Das Projekt mit kompakten Verdampfungskegeln wurde eingestellt, die Regierung wollte von der möglichen Alternative zu den riesigen Verdampfungsbecken nichts wissen. Ein großangelegtes Pilotprojekt hat es nie gegeben.

Ein Salar für alle Bolivianer
Das ist typisch – die Regierung verfolgt ihren Kurs, stellt sich bei Kritik taub. Dabei sind wir es, die hier auf dem Salar die Entscheidungen treffen müssten“, sagt García López. Doch der Salzsee gehört offiziell allen Bolivianern, oder besser gesagt: dem Staat.

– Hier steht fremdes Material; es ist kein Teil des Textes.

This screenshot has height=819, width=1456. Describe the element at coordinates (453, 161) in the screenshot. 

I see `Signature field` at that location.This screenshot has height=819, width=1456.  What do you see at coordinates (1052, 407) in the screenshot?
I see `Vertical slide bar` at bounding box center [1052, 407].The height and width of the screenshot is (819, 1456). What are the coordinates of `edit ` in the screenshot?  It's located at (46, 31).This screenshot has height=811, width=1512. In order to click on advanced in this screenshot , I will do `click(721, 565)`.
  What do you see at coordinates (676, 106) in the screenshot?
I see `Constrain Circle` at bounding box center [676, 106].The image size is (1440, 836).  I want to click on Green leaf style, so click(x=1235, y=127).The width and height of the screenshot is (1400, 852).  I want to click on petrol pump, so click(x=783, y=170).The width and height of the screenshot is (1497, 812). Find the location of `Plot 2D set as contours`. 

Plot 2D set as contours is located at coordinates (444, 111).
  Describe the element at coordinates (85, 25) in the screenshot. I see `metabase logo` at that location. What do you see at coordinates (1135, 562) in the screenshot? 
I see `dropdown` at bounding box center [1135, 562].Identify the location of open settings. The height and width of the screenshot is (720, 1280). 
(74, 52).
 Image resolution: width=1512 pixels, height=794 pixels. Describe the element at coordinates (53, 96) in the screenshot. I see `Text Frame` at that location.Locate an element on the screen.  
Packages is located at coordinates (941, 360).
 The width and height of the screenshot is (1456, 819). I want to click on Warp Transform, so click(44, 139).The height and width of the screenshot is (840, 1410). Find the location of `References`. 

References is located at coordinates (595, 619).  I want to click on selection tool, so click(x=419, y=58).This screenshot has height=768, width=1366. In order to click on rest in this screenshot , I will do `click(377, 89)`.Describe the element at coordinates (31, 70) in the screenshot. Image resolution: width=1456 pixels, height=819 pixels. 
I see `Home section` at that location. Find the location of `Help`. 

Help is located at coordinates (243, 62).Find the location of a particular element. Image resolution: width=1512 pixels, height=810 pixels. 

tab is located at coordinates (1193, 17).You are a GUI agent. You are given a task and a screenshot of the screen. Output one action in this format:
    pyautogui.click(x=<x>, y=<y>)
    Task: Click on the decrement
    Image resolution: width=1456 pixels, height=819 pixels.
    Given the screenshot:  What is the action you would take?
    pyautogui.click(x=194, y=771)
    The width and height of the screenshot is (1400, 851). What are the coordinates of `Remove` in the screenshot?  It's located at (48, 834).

Dagegen will García López kämpfen, droht mit der Autonomie. Ihm droht allerdings auch etwas: die Abwahl. Im kommenden März könnte er gegen einen Kandidaten der Regierungspartei MAS das Nachsehen haben.

Zurück nach La Paz
Nach meinem Kurzbesuch in Llica bin ich nun wieder in La Paz. Ich räume ein: Bei meiner vierten Reise nach Uyuni hatte ich keine Lust mehr auf die extrem anstrengende Busfahrt von La Paz nach Uyuni und zurück. Deswegen bin ich ausnahmsweise mal in der Touristenklasse gereist: Erst im Miniflugzeug mit 19 Sitzplätzen und dann auch noch im komfortableren Touri-Bus, mit Heizung und Sauerstoffmasken.

Was meine Lithium-Recherche angeht, wird die Luft allmählich auch etwas dünner. Aua. Entschuldigung. Inzwischen habe ich sogar mein erstes Interview gegeben. Ansonsten habe ich alle wichtigen Interviews schon geführt. Zum Glück.

Denn die Höhenkrankheit hat mich Anfang der Woche wegen zu viel Hin- und Herreisens, zu wenig Schlafs und eben zu viel Höhe nochmal endgültig erwischt. Deshalb werde ich ab jetzt an etwas niedrigeren Orten Ordnung in die vielen unterschiedlichen Gespräche bringen, mit den total unterschiedlichen und widersprüchlichen Meinungen, die ich in den letzten Wochen so eingesammelt habe.